## Exercise brief
Skip any image you find and restate the rest of the data word for word.

*** Opening Data supplied ***

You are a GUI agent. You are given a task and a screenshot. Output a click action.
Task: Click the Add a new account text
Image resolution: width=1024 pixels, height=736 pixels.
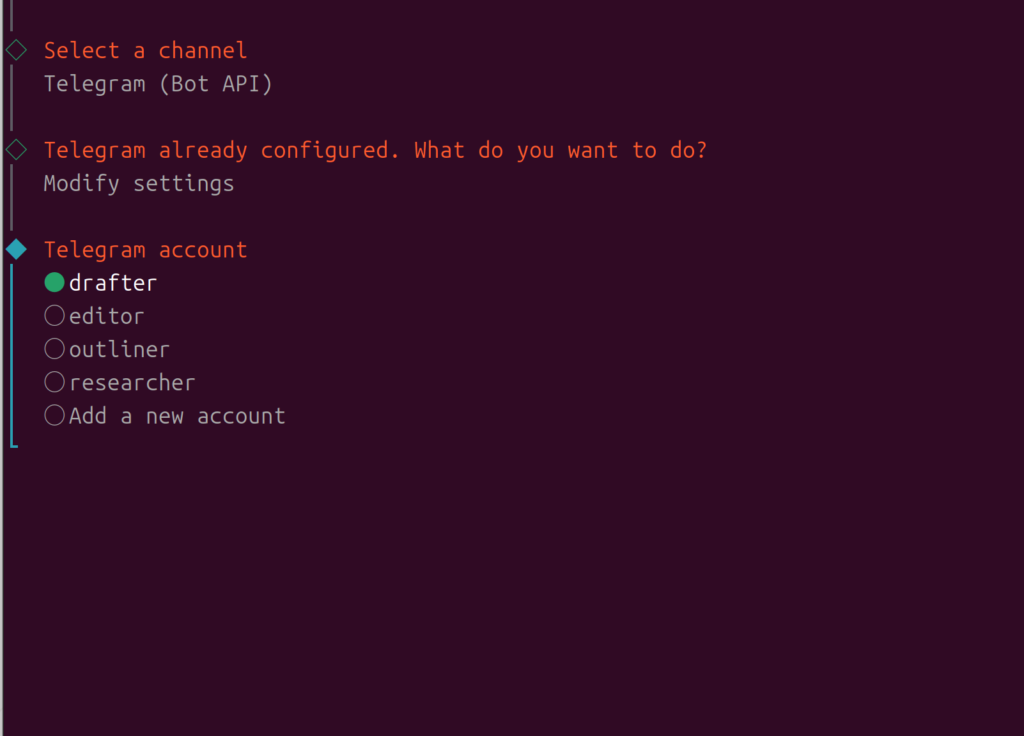pyautogui.click(x=177, y=415)
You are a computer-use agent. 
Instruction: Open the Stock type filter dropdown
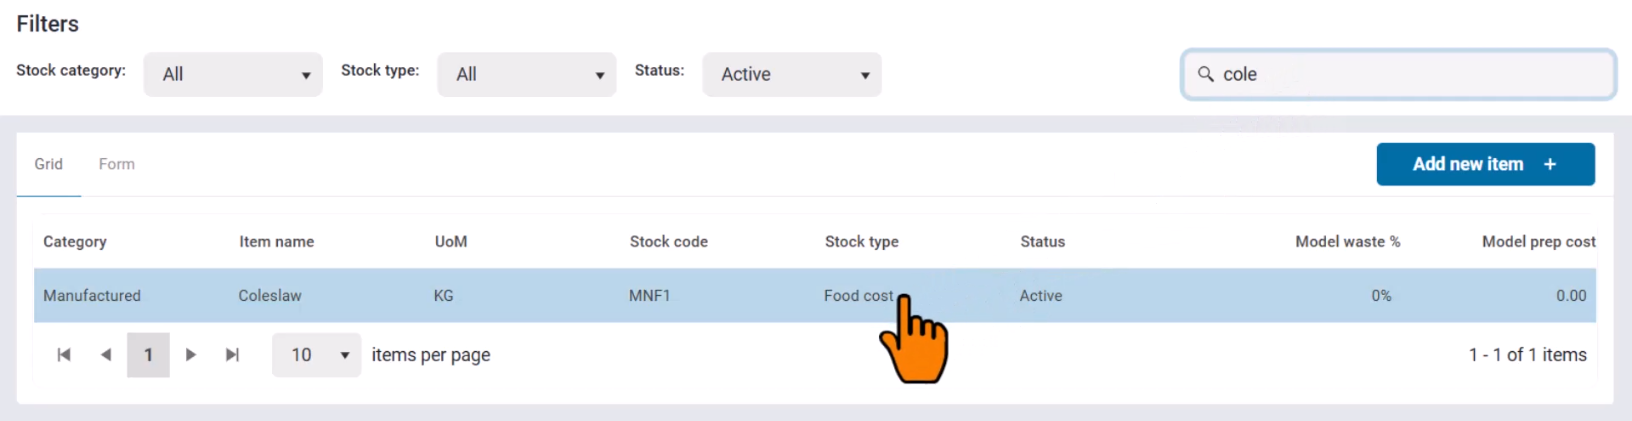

*** Closing Data supplied ***

## Problem solution
You are a GUI agent. You are given a task and a screenshot. Output a click action.
Task: Click the Add a new account text
Image resolution: width=1024 pixels, height=736 pixels.
pyautogui.click(x=177, y=415)
You are a computer-use agent. 
Instruction: Open the Stock type filter dropdown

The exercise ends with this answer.